Spoilers might get mad if you poke them with sticks.

I find it’s best to wait to be in a particular mood before watching some movies. I don’t know if I’d been as receptive to this one if I had started it out of the blue, or at a different time of day. As luck would have it, I found this a very enjoyable film from a writer’s perspective. Perhaps it’s meant to elicit artistic vibes as an acting concept, but for me it worked more as lesson in script writing. Either way, this is a very meta film feature that might be enjoyable for a niche audience. Casual viewing might cause confusion. Expect the unexpected.

(Credit: Pacific Northwest Pictures)

Black Bear (2020) was written and directed by Lawrence Michael Levine. An actress and director (Aubrey Plaza) is writing a draft for a possible next film at a secluded cabin. We are then introduced to her as she arrives to said cabin as Allison. Living in the cabin is expecting couple Blair (Sarah Gadon) and Gabe (Christopher Abbott). What follows is a growing tension between all three personalities as Blair and Gabe seem to be easily triggered to be at each other’s throats. Allison’s presence seems to exacerbate things, as her dry sense of humour and sarcastic wit clashes with Blair. Not to mention that Gabe can’t help but stare when Allison goes to the lake for a swim.

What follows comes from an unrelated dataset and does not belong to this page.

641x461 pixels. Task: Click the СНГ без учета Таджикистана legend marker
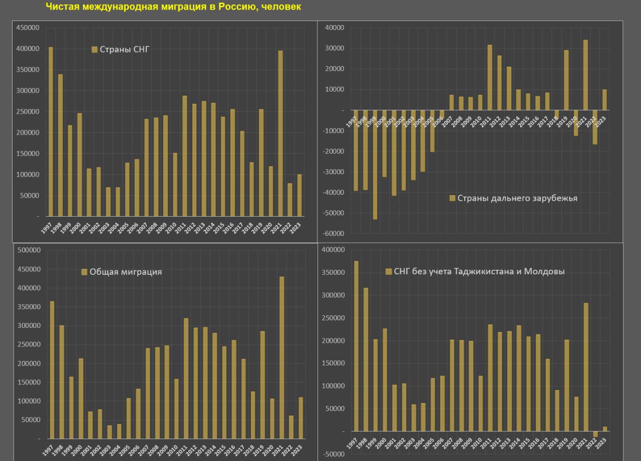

I think for casual audiences this might be an unnecessary test of patience. I’m not trying to sound pretentious, I’m often a casual viewer myself. This particular one peaked my interest as an indie vehicle for Plaza to test out her acting prowess – and she does. I’ve described only half of the movie. The second half, which in my opinion is more compelling, retells the story or basically rewrites the plot with Allison as the wife but with the entire story becoming a movie set. Allison is in the role of the wife, Blair is in the role of the guest and Gabe is actually the director. Mike (Alexander Koch) acts as the husband and Gabe look-alike.

You can come up with your own interpretation. I see both parts as writing drafts of the same film, with the second half being the movie-within-a-movie. The exercise always ends with a bear as part of the conclusion for the premise. In my opinion – and just in case you’ve never realized it, everything I write here is my opinion – the “bear” is that volatile situation that all three characters should see coming a mile away and instead of avoiding it they run up to it. The result is that it always blows up in their faces. Much praise for a film that several people could watch and come to a completely different interpretation. If the idea is not to your liking, chances are you might consider skipping this one.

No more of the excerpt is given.